At some point I realized: just give them options. Two tiers, three tiers, Plan A and Plan B. Let the client choose.
I read Sheena Iyengar's "The Art of Choosing" some time after that. There was an experiment in a nursing home. One group of residents got to decide how to arrange their furniture, take care of a plant, choose which night to watch a movie. Trivial choices. That group was more active, more social, and 18 months later, their mortality rate was much lower than the group whose staff handled everything. The choices were small. But the feeling of having chosen kept people alive.
It's not about whether you actually have control. It's about whether you perceive that you do. Even animals are the same way.

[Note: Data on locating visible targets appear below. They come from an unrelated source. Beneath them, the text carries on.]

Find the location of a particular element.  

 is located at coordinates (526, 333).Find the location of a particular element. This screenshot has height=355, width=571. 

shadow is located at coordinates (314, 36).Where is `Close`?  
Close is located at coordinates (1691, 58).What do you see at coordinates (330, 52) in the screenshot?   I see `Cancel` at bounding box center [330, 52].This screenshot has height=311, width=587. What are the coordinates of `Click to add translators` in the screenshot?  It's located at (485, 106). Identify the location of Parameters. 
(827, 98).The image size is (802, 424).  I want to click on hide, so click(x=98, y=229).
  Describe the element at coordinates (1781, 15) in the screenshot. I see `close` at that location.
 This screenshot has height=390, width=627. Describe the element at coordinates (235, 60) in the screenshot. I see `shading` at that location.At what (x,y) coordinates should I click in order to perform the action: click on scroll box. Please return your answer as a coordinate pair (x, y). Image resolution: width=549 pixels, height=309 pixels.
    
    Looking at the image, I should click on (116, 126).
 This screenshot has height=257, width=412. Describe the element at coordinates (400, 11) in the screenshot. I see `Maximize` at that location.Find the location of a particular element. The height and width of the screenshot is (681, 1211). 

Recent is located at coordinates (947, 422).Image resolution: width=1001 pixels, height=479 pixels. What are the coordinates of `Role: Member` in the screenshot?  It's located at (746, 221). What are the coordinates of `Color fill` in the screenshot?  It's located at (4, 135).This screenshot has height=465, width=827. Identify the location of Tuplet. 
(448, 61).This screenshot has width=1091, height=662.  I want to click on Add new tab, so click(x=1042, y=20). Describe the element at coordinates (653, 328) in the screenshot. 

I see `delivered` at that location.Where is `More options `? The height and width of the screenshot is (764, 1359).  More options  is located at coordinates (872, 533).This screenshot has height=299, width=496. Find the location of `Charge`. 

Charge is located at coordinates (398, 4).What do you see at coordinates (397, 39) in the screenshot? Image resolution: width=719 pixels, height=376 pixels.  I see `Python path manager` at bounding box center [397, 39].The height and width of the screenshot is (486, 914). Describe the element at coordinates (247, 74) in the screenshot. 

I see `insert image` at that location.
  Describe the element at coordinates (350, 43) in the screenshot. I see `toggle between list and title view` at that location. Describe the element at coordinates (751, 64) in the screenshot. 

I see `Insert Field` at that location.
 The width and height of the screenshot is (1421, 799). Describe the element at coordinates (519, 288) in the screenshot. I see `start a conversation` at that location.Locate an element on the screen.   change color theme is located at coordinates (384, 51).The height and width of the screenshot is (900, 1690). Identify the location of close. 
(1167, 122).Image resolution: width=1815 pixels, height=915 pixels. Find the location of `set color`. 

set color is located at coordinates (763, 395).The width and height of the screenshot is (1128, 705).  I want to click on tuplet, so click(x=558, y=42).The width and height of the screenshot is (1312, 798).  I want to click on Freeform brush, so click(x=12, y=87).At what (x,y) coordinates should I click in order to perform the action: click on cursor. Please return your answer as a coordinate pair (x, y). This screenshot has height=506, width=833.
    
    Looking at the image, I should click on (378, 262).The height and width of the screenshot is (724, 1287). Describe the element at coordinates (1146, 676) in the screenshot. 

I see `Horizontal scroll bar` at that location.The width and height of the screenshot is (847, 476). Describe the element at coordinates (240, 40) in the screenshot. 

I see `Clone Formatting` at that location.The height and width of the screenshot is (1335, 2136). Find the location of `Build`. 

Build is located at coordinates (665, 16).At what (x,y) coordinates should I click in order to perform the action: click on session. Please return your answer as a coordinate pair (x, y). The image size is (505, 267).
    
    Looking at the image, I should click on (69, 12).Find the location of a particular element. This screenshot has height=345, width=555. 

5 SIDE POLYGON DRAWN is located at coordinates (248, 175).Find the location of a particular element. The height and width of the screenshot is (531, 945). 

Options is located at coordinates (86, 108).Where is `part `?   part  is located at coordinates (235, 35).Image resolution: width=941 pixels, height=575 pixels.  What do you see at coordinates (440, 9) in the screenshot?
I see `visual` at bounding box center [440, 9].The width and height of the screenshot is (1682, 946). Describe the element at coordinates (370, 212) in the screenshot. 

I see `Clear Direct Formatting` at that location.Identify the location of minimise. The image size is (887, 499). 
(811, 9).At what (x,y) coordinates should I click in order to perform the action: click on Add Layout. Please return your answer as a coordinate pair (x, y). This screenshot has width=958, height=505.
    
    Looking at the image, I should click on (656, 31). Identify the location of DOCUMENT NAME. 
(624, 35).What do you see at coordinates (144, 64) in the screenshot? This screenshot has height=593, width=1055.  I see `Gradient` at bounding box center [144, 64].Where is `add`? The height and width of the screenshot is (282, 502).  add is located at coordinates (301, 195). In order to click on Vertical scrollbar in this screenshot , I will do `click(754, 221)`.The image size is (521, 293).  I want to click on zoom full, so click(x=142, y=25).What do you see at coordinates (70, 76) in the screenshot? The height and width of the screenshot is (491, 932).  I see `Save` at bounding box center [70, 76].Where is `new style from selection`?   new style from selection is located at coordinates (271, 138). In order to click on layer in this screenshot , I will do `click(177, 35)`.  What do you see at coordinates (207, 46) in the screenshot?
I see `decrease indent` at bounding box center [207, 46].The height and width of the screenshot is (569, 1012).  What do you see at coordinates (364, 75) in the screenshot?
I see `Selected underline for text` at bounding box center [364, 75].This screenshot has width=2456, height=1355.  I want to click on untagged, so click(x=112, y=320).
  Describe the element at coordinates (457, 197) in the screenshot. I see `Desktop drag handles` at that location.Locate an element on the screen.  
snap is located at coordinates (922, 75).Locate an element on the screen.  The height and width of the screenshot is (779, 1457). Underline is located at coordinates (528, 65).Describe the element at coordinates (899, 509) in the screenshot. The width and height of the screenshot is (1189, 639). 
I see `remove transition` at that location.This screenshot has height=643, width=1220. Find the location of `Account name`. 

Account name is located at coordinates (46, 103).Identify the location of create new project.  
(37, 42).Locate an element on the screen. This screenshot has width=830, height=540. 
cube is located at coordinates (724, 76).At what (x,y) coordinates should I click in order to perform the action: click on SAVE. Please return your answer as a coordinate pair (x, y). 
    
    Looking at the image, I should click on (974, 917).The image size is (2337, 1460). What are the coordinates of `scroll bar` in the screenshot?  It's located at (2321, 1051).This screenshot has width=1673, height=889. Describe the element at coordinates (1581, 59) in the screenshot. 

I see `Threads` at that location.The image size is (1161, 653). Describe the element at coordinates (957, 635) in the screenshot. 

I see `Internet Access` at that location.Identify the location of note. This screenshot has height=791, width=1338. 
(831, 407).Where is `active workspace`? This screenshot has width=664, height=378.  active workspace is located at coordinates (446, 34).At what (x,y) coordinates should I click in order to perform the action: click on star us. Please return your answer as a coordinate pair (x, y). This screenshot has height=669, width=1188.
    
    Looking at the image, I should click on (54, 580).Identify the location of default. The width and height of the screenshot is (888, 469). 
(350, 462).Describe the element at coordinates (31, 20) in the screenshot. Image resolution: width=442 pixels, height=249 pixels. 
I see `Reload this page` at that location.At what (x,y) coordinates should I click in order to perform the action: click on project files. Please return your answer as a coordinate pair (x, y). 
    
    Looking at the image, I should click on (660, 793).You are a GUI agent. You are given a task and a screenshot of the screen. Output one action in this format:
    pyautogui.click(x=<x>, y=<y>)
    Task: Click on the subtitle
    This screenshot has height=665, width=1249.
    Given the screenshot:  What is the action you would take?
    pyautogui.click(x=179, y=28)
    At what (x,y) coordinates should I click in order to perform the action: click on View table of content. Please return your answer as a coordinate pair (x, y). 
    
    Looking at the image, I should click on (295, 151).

Once I started including options in estimates, the dynamic changed. Clients compare plans, evaluate trade-offs themselves, and choose. I'm not steering them. Every plan is designed so I can deliver whichever they pick. But the fact that they chose changes their sense of buy-in. Win rates went up.
The jam experiment is the interesting part. Iyengar set up a tasting booth at a supermarket. Some days, 24 varieties. Other days, 6. The large display drew more people. But the small display sold ten times more. Too many choices backfire.
Estimates work the same way. Line up five or six plans and the client freezes. Two or three. That's the limit. You give options to hand over a sense of control. Not to drown them in choices.
As for me, inside a repository I feel in control. In life, I don't.